ABOUT THIS TASK - Go through the records and count every line that holds "computer". Only the number belongs in the reply.

Stored data:
'''

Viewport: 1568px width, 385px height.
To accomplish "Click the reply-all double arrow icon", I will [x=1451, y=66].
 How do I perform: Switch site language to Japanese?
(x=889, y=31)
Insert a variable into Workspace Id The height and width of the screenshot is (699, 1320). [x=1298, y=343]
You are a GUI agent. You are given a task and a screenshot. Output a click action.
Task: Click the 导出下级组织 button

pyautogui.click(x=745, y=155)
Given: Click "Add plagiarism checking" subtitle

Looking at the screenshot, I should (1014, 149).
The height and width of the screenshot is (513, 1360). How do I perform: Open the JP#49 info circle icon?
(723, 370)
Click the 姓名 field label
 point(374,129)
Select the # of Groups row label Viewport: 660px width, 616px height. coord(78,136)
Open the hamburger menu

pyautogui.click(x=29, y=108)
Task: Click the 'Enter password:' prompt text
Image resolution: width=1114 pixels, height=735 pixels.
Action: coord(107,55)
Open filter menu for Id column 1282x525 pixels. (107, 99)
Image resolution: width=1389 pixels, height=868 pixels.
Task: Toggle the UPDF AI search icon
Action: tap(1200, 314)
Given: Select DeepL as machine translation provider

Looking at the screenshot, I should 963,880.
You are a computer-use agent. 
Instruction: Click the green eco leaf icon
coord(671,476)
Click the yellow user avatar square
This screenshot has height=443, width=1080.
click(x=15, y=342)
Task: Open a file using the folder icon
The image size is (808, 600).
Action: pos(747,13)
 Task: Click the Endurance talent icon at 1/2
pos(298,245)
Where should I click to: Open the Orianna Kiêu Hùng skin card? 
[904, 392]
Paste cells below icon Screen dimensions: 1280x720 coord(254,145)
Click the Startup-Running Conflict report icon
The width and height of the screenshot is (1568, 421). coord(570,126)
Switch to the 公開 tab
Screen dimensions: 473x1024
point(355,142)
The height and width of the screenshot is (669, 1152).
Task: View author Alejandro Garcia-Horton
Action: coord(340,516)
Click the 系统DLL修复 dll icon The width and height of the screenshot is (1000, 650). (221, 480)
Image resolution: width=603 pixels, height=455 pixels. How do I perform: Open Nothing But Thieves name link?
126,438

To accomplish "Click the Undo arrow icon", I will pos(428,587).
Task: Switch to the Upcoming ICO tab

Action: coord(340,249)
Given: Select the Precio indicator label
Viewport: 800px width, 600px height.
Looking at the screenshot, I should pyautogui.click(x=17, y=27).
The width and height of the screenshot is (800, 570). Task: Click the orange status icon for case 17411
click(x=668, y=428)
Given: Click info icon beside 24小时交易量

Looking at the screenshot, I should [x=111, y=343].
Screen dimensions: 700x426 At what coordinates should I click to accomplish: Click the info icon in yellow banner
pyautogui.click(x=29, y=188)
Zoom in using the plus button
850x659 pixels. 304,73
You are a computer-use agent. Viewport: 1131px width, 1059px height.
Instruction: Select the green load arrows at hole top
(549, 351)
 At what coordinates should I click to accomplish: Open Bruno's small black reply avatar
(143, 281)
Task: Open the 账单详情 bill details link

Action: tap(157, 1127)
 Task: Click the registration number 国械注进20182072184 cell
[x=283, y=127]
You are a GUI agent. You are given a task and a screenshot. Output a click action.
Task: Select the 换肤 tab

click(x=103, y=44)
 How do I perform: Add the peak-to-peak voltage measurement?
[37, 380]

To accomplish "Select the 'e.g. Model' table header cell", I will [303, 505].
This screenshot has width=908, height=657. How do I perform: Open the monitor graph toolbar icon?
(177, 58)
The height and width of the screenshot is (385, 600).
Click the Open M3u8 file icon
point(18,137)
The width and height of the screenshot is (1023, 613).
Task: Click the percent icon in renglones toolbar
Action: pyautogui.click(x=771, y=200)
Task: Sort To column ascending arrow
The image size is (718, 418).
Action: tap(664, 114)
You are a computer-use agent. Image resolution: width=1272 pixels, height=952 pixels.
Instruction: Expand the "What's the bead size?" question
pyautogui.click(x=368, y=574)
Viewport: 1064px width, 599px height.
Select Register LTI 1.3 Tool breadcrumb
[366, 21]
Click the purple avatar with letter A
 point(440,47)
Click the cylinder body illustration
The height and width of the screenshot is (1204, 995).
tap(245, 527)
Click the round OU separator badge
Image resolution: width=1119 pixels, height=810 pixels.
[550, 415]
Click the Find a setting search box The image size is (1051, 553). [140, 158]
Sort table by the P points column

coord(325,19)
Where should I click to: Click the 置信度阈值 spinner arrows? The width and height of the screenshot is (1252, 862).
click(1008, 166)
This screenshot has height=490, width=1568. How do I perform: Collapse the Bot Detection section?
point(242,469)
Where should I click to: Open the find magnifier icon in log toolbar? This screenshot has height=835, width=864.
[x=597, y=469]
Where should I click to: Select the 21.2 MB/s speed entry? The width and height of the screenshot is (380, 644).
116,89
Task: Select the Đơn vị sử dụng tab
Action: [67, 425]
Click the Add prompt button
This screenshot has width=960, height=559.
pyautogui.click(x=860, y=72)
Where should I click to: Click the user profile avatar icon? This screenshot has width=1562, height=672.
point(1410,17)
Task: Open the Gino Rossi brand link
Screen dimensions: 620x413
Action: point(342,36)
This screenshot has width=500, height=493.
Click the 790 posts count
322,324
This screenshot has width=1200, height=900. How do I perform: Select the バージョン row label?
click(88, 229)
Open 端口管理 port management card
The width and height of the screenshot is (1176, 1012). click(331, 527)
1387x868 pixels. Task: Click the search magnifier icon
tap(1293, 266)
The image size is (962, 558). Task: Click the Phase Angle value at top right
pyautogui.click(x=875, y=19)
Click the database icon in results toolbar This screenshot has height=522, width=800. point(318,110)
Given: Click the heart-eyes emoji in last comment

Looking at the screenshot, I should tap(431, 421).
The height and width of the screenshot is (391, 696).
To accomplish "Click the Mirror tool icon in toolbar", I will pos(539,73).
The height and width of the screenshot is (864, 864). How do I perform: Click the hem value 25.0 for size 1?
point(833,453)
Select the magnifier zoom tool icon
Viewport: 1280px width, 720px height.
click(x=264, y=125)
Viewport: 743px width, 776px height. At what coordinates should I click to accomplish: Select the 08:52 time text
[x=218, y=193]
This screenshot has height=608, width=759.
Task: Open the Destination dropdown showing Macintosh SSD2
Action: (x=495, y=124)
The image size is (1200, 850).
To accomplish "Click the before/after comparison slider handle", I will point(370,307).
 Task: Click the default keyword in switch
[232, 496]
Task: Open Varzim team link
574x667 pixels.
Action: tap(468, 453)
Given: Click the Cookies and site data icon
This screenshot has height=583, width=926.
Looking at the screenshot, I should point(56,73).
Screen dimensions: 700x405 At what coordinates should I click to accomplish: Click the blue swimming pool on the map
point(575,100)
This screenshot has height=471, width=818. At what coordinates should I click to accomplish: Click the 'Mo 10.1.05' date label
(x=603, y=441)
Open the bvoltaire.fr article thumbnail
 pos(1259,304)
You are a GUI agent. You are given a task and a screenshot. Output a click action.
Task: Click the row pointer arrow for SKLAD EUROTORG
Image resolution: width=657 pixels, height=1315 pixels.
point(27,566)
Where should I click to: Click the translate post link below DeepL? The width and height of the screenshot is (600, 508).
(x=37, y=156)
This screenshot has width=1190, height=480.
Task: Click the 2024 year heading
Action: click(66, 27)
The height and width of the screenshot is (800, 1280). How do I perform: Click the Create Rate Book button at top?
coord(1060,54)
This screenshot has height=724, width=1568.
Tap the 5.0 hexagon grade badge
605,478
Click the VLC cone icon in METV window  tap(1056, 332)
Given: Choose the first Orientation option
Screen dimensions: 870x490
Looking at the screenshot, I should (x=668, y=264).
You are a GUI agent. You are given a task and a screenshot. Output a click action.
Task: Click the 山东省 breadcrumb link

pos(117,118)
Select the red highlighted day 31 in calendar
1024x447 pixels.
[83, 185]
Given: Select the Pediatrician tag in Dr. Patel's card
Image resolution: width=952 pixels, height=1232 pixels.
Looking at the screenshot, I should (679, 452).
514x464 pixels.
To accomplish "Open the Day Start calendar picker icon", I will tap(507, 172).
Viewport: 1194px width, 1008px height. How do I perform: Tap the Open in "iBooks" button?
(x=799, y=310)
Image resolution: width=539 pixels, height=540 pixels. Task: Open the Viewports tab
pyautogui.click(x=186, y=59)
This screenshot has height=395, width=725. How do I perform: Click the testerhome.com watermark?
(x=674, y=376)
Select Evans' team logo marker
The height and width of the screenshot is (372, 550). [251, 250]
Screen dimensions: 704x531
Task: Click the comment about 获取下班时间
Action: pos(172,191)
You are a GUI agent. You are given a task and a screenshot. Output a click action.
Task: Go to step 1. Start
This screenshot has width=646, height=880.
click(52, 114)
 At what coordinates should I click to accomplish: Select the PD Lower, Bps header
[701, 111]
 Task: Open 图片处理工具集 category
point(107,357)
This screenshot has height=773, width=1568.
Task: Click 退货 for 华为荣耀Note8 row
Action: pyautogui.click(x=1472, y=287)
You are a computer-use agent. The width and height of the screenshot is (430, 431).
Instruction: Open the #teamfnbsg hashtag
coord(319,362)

'''

TASK ANSWER - 4